- Directed by: Matteo Barzini
- Written by: Matteo Barzini
- Produced by: Andrea Barzini
- Cinematography: Ben Shulz
- Edited by: Matteo Barzini
- Production companies: Feel Film Tipota Movie Company
- Distributed by: Documè
- Release date: 4 September 2003;
- Running time: 50 minutes
- Country: Italy
- Language: English

= United We Stand (2003 film) =

United We Stand is a 2003 feature documentary directed by Matteo Barzini about America's reactions to 9/11 and the Iraq War. The documentary was presented in the New Territories section of the official selection at the 2003 Venice International Film Festival.

==Plot==
During, and immediately after the war in Iraq, a fim crew travelled six
thousand miles from Chicago to Los Angeles, via Dallas and Las Vegas,
(with a final brief visit to New York), gathering interviews on the road about
the war.
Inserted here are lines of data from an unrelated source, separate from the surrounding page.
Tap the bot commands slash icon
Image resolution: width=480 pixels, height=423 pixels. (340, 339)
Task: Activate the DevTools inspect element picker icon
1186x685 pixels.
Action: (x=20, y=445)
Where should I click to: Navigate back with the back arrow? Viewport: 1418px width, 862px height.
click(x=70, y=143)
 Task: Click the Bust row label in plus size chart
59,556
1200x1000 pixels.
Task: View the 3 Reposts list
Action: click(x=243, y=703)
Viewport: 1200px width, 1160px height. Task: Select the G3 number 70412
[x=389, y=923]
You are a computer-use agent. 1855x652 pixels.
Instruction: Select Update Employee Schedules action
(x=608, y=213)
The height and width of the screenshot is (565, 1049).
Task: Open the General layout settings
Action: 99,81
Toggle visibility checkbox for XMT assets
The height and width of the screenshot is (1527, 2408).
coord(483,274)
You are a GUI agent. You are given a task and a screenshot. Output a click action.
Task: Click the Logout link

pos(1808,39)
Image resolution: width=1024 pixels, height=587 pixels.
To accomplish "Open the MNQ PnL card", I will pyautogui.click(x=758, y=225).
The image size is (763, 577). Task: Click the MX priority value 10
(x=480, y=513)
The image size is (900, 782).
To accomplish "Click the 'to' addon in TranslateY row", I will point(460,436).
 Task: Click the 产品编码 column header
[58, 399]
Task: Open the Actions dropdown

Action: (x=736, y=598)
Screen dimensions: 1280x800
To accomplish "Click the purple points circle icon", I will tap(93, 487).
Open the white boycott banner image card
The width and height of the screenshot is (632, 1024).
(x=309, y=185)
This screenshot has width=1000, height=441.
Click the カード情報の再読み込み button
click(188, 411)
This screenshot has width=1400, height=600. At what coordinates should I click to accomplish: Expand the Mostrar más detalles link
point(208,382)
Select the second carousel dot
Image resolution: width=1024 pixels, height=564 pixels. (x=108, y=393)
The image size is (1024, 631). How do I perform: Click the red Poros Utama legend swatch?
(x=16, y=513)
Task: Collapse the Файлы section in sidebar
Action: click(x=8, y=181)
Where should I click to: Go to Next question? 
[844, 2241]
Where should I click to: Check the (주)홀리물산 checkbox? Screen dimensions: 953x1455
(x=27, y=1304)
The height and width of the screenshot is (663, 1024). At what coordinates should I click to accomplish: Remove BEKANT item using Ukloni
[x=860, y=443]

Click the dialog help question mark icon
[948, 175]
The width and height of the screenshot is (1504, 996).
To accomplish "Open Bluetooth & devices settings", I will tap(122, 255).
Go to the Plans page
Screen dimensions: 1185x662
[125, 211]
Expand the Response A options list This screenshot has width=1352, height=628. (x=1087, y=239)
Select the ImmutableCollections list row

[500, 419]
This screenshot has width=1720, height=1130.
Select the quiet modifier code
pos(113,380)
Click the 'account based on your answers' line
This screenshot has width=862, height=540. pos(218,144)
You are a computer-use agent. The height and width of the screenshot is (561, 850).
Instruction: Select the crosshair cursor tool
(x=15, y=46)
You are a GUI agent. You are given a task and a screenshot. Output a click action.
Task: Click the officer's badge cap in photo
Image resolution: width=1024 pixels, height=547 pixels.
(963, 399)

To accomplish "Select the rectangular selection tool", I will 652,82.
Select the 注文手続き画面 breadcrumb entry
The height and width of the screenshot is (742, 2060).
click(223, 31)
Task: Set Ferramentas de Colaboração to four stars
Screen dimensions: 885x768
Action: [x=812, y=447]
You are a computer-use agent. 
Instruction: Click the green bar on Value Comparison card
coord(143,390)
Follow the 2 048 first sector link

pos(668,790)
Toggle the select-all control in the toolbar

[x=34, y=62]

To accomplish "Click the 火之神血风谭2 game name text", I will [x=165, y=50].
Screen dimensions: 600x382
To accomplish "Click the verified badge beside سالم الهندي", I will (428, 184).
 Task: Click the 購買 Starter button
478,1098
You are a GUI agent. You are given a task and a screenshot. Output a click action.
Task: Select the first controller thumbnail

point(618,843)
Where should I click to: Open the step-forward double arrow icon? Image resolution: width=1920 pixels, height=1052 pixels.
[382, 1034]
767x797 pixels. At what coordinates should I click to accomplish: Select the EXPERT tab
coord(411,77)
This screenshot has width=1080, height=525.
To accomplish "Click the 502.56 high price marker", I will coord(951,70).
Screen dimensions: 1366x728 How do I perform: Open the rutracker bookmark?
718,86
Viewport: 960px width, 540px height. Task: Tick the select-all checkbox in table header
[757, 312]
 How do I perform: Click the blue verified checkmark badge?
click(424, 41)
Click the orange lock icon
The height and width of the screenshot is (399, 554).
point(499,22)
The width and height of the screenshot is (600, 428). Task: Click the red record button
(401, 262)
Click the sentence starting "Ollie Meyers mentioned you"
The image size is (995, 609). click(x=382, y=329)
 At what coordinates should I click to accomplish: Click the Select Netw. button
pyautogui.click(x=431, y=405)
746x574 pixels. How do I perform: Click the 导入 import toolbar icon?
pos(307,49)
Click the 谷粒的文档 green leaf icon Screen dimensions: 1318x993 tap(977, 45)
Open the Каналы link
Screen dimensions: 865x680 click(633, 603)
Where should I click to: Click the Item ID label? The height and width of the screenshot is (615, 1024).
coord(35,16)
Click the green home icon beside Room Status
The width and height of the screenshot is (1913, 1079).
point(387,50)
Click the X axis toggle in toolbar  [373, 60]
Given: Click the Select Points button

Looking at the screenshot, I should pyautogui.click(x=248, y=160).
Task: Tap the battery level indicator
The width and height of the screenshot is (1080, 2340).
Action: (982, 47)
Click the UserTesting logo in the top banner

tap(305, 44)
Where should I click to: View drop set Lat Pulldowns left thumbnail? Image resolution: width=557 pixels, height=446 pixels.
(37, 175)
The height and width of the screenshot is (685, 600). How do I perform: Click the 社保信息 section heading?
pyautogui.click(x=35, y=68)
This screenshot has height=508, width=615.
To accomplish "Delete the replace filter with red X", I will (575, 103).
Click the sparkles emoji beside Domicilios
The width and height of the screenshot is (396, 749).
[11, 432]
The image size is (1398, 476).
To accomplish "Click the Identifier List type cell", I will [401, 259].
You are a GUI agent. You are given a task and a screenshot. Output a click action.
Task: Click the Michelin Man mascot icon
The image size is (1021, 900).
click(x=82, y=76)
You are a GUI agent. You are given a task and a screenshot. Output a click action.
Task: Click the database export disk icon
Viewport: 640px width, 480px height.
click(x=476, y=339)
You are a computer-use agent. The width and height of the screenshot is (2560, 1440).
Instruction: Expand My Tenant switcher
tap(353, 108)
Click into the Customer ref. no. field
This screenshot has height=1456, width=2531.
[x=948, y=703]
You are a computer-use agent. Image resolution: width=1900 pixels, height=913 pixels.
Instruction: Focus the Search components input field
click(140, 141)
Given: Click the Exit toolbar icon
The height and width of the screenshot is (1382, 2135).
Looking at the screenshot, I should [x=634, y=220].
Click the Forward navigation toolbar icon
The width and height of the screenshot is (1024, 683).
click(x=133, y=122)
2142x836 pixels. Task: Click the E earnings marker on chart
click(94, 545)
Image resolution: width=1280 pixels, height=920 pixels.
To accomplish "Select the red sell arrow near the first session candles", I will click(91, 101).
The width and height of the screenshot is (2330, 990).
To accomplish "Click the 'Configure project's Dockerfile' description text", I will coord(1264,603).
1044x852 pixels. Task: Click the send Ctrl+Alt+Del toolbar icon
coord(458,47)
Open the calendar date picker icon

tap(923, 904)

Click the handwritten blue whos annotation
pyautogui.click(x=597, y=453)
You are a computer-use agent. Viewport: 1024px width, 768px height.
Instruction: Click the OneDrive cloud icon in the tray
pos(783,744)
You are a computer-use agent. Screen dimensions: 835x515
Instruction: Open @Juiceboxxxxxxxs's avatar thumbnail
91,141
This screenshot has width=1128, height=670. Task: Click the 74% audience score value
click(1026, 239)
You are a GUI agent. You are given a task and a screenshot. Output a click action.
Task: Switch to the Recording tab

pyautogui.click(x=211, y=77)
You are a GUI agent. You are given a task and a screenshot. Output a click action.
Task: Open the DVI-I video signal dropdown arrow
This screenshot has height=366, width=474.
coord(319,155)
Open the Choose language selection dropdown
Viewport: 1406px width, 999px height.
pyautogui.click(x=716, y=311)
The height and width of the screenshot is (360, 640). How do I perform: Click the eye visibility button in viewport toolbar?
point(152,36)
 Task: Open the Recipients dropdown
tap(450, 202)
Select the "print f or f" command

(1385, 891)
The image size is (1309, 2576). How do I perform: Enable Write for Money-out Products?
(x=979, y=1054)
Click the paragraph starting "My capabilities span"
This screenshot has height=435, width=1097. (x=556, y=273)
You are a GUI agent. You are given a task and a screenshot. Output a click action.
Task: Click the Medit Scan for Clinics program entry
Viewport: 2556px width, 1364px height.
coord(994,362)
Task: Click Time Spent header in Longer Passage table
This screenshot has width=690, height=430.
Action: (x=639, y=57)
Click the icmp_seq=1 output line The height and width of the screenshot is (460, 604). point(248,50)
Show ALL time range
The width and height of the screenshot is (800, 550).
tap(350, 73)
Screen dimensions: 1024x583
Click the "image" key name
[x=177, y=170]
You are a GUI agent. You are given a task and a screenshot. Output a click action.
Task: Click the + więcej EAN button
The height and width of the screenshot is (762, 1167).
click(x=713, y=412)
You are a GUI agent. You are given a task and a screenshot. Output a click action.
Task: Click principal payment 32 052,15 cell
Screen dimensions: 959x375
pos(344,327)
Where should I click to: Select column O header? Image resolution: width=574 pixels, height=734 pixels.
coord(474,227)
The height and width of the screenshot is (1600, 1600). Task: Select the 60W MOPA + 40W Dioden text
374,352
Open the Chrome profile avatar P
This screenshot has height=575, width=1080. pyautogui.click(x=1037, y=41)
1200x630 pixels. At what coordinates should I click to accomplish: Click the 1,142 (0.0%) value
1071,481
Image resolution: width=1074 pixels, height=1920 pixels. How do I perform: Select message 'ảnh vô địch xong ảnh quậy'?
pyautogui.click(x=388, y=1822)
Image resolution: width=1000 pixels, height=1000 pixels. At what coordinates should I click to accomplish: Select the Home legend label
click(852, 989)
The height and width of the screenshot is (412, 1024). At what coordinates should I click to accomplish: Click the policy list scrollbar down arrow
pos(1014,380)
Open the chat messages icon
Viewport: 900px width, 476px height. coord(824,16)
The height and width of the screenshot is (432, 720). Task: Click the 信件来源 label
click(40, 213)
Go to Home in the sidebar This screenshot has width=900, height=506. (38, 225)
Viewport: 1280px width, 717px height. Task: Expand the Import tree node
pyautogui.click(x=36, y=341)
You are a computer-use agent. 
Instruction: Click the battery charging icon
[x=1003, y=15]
The responses, often shocking, sometimes violent, appalled, heartfelt, but never banal, show the radical pro and anti-war polarization
of a country, and give an updated and unusual image of what America has
become since 11 September 2001.

==Awards and festivals==
2003 Venice International Film Festival

2004 New York International Independent Film and Video Festival Honorable Mention

2004 Potenza International film festival

==Critics==
La Repubblica wrote: "From Chicago to Los Angeles, 6000 km of interviews on the war in Iraq give us an updated and unusual image of America today." Cinecittà News wrote: "What emerges from the film is the polarization between Iraq War supporters, who declare 'Kill as many as you can' and Americans outraged by the death of many civilians in the name of oil: 'We have enslaved Iraq'". Libero called United We Stand "A long journey in the deep heart of the United States."